SOURCE EXTRACT >>
Tchaikovsky's 1st Piano Concerto is just such a work.
I'm sure there will be people in this weekend's concert audience who've never heard the whole piece before, live or otherwise – beyond its famous opening – and who knows who in the audience we may lose between then and the next time Tchaikovsky's concerto will be performed?
Our soloist for the first concert of the New Season is Di Wu who appeared here a few seasons ago to play another concert favorite, the Grieg Piano Concerto.
And since she was a finalist in the 2009 Van Cliburn Competition, founded by the great American pianist who won the first Tchaikovsky Competition in Moscow in 1958 at the height of the Cold War and who was even treated to a ticker-tape parade in New York City when he returned – when was the last time a classical musician received a tribute like that? – it seems appropriate to include here a video of the complete concerto recorded from Cliburn's return to Moscow in 1962, again with Kiril Kondrashin conducting the Moscow Philharmonic.

WRITTEN TASKS >>
A - Answer each question from the passage on Tchaikovsky's 1st Piano Concerto, one per line:
(i) Who is the soloist for the first concert of the New Season?
(ii) Which concerto did that soloist play on her earlier visit a few seasons ago?
(iii) In what year was the recording of the complete concerto made at Cliburn's return to Moscow?
B - Summarize the passage on Tchaikovsky's 1st Piano Concerto in two sentences.
C - Proceed with the passage on Tchaikovsky's 1st Piano Concerto, starting after its final sentence.
The item-finding lines have no role in these tasks.

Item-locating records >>

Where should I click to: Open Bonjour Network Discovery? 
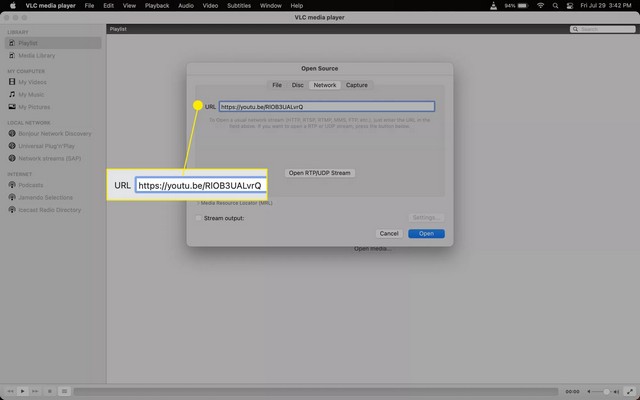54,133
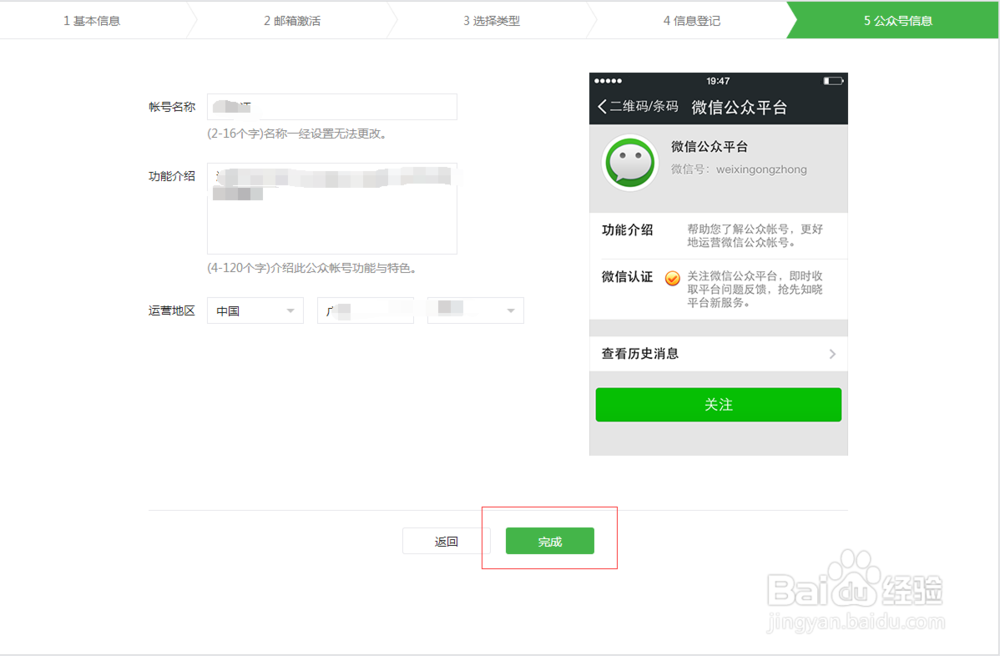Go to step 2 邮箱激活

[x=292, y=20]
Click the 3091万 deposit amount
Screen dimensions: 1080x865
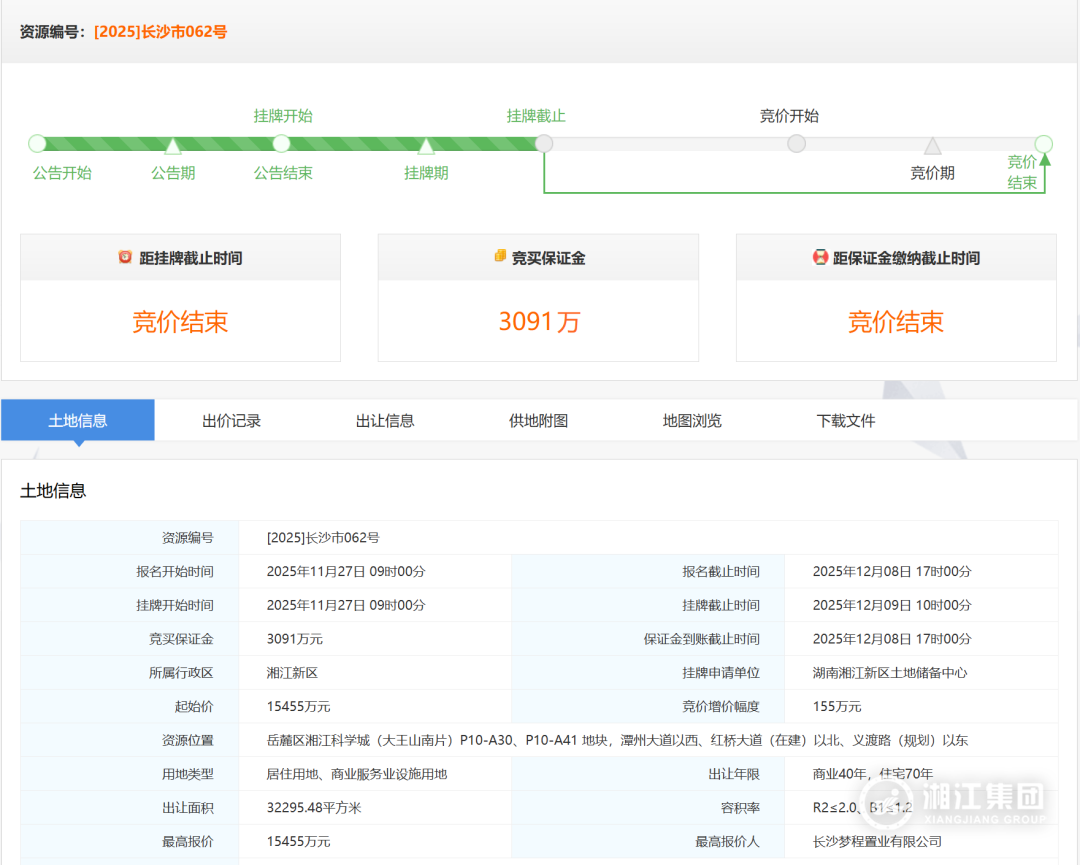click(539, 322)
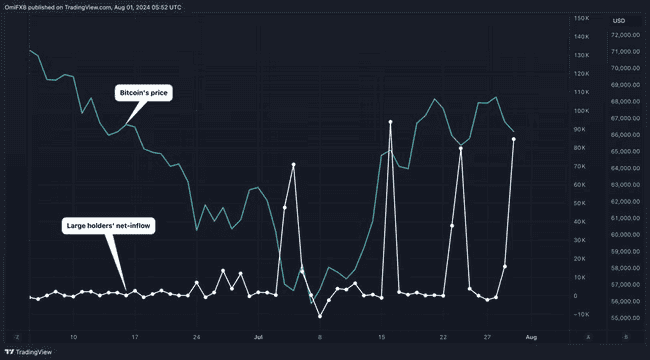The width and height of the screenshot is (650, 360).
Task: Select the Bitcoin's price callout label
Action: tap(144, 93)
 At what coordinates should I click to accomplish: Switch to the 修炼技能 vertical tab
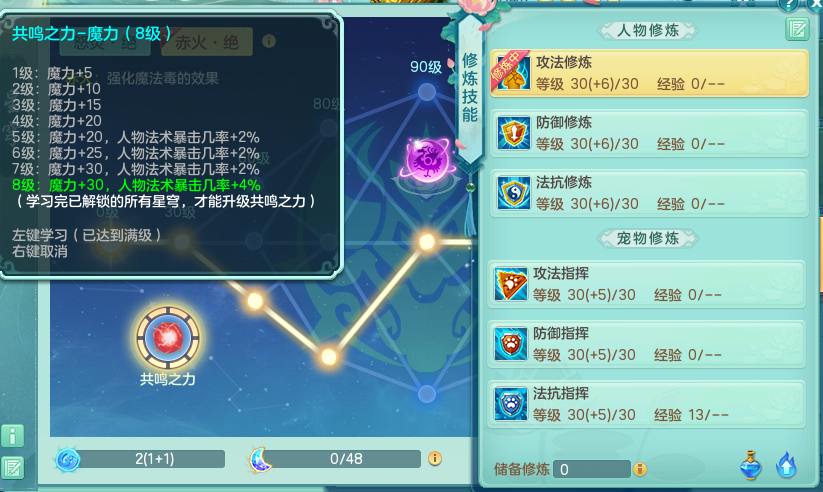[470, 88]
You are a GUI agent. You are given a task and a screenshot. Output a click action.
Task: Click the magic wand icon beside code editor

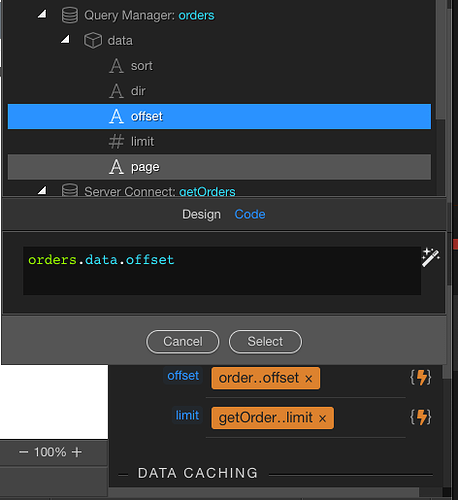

RESULTS FOR THE EXERCISE >>
A -
(i) Di Wu
(ii) The Grieg Piano Concerto
(iii) 1962

B - Some people in this weekend's audience may never have heard the whole of Tchaikovsky's 1st Piano Concerto, and the soloist for the New Season's first concert is Di Wu, who played the Grieg Piano Concerto here a few seasons ago. Because she was a finalist in the 2009 Van Cliburn Competition, a video is included of the complete concerto recorded at Cliburn's 1962 return to Moscow, with Kiril Kondrashin conducting the Moscow Philharmonic.

C -
And yes, that is Soviet premier Nikita Krushchev smiling and applauding at the concert's conclusion. In 1958, when the judges had decided on Cliburn as the winner, they felt compelled to ask Krushchev if they could award the first prize of this competition – designed to demonstrate Soviet prowess in the arts the year after they'd launched Sputnik – to an American. Krushchev is reported to have asked “Is he the best? Then give him the prize!”
Incidentally, Cliburn performed two great Russian concertos during that competition. The other was Rachmaninoff's 3rd Piano Concerto, a work you can hear when the HSO concludes the 2015-2016 season with Ann Schein in May.
While it's difficult for me to imagine a better performance than Cliburn's, for those of you who might prefer a more “modern” recording of the Tchaikovsky, here is a 2001 Van Cliburn Competition winner born in the former Soviet republic of Uzbekistan, Stanislav Iudenich, with James Conlon conducting the Fort Worth Symphony. This performance is from the actual competition final round, not just a live concert performance (talk about pressure). That year, Iudenich shared the Gold with another Russian pianist, Olga Kern who, incidentally, played the Rachmaninoff 3rd in her concerto competition final.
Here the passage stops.